We went to sleep in the guest room, with the door closed, after thorough examination of the corners.
The next morning (oh, two hours later), I ran into our bedroom, opened the window, ran out, and closed the door. A while later, I opened the door and didn’t see the bat. But my wife wanted to be sure, so she called a bat removal guy. He came over in a few hours, checked around, and didn’t find a bat. But he was obliged to contact the Albany County Health Department and tell them about possible rabies exposure. Since we were asleep when the bat arrived, there was no way to KNOW that we were not exposed, and since the bat had escaped, the creature couldn’t be tested. Two people in Albany County died of rabies from bats in the previous 5 or 6 years. That meant one thing:
RABIES SHOTS.

Carol was planning to go to Ukraine for a week of teaching within the week. The bat guy said, “Oh, you’re not going ANYWHERE,” which was greatly disappointing to her.
The good news about rabies shots is that they no longer shoot long needles into your stomach.
The bad news about rabies shots is that they still use long needles, and they leave them in until all of the serum is out. Worse, the heavier you are, the more needles you get.
So, we go to the county health department to get these shots. I got four of them. First, two nurses gave me simultaneous shots in the front of of my thighs. Involuntarily, I started humming as the needles s-l-o-w-l-y discharged the serum. Then, two shots in the back of my thighs. Pain. Humming.

Then, we needed booster shots the 3rd, 7th, 14th, and 28th days after. These are traditional shots in the arm. The head of the Health Department wrote a letter explaining to whomever that Carol would be carrying serum halfway across the world. Would the airlines be OK with Carol carrying a needle in her carry-on luggage?
Her flights were from Albany to Toronto, then Toronto to Vienna on Air Canada, then Vienna to Dnipropetrovs’k on the Austrian line. (Yes, she had to fly west to go east.) We called Air Canada to tell them the situation, but we never got the assurances we were really seeking.
On the third day, we had arranged to have our then-neighbor, who was a doctor coming home from Albany Medical Center’s night shift, to give Carol her first booster shot. Her second dosage was in a bag filled with dry ice in her carry-on bag.

No problems in Canada or Austria.

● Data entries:
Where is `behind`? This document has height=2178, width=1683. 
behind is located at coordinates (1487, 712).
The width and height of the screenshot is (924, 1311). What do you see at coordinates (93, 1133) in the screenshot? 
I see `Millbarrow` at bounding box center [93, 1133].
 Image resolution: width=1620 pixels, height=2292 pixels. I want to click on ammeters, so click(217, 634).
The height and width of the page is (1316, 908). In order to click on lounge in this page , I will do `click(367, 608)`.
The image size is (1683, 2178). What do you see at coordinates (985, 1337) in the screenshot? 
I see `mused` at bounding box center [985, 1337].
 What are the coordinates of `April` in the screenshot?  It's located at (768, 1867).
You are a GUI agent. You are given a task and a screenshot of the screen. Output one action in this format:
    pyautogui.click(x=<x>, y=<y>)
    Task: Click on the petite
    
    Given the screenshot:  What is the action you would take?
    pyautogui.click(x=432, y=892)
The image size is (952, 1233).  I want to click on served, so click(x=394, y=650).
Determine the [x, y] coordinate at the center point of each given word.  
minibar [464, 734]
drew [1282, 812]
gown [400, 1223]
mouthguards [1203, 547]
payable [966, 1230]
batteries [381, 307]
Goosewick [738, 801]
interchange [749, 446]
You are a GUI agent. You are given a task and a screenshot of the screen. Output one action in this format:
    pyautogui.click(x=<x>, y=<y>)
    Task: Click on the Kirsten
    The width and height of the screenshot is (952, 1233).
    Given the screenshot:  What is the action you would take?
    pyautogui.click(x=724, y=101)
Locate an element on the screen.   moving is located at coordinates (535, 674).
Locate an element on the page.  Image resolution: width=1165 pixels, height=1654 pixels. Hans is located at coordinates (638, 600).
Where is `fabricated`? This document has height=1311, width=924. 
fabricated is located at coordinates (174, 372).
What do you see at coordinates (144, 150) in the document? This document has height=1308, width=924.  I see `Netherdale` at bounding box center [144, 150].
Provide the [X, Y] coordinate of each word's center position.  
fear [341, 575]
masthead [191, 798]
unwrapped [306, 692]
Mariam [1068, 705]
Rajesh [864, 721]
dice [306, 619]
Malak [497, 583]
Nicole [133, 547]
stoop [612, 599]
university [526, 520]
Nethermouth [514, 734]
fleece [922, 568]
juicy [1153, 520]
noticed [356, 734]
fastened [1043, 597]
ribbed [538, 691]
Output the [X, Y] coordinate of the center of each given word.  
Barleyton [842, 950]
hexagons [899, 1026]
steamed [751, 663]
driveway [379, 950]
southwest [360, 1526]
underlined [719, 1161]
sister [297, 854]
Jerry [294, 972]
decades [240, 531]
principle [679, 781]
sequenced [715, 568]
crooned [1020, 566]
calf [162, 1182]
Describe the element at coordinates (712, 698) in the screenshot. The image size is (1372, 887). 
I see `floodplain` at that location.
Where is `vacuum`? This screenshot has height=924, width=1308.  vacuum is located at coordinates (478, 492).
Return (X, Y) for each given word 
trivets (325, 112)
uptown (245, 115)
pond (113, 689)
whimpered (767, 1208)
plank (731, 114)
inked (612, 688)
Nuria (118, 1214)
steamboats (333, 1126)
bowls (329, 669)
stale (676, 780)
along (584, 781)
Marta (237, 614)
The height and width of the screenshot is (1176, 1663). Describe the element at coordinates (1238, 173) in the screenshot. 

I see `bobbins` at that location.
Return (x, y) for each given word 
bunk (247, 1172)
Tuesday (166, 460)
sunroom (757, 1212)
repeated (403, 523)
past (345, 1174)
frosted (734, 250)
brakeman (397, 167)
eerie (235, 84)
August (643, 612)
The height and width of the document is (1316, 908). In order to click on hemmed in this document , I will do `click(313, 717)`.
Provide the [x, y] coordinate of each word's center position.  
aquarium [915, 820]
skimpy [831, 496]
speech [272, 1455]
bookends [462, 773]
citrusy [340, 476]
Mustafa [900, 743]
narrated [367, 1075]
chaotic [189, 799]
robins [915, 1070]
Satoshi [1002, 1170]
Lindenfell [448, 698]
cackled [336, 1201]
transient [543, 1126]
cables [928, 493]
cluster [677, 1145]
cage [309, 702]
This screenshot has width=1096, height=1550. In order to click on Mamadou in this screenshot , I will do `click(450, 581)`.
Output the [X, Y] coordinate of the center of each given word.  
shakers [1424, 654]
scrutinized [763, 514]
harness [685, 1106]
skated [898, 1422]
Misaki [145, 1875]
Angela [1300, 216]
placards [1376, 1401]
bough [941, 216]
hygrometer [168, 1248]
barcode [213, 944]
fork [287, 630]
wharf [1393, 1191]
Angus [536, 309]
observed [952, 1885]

● Exercise set:
1. Retype the part of the rabies shots account that begins at the words "Her flights were" and stops after "were really seeking.".
2. In the rabies shots account, which airline did Carol fly from Toronto to Vienna?
3. Carry on the rabies shots account from its last sentence, "No problems in Canada or Austria."

● Answers to the exercises:
1.
Her flights were from Albany to Toronto, then Toronto to Vienna on Air Canada, then Vienna to Dnipropetrovs’k on the Austrian line. (Yes, she had to fly west to go east.) We called Air Canada to tell them the situation, but we never got the assurances we were really seeking.

2. Air Canada

3.
When she gets to Ukraine, the Customs personnel want to know EVERYTHING she’s carrying in, including her wedding ring, and its value. Apparently, they don’t want a lot of wealth entering and not leaving the country, or for much wealth to leave the country. When Carol declared about her medicine, though, the guy said, “Never mind,” because it would be too much of a hassle to deal with, and he failed to write it down.
So, the tour people arranged for a Ukrainian doctor to get her shot on the 7th day, and she was home for the last two boosters. Of course, I got all of my boosters at the Health department in Albany.
I was telling this story to a friend of mine, about thinking I was not exposed when health officials would determine that I might have been, when I was interrupted. “Oh, yeah, my sister went through the Same Thing.” Boy, I wish I had known that before!


In June of 2003, I got up in the middle of the night to go to the bathroom. On the first floor of our house, the chimney is in the center, adjacent to the living room and dining room. I look down and see a bat flying round and round our chimney. I go back to bed, with the door closed. Carol is awake, and I tell her what I saw. I don’t know if either of us went back to sleep.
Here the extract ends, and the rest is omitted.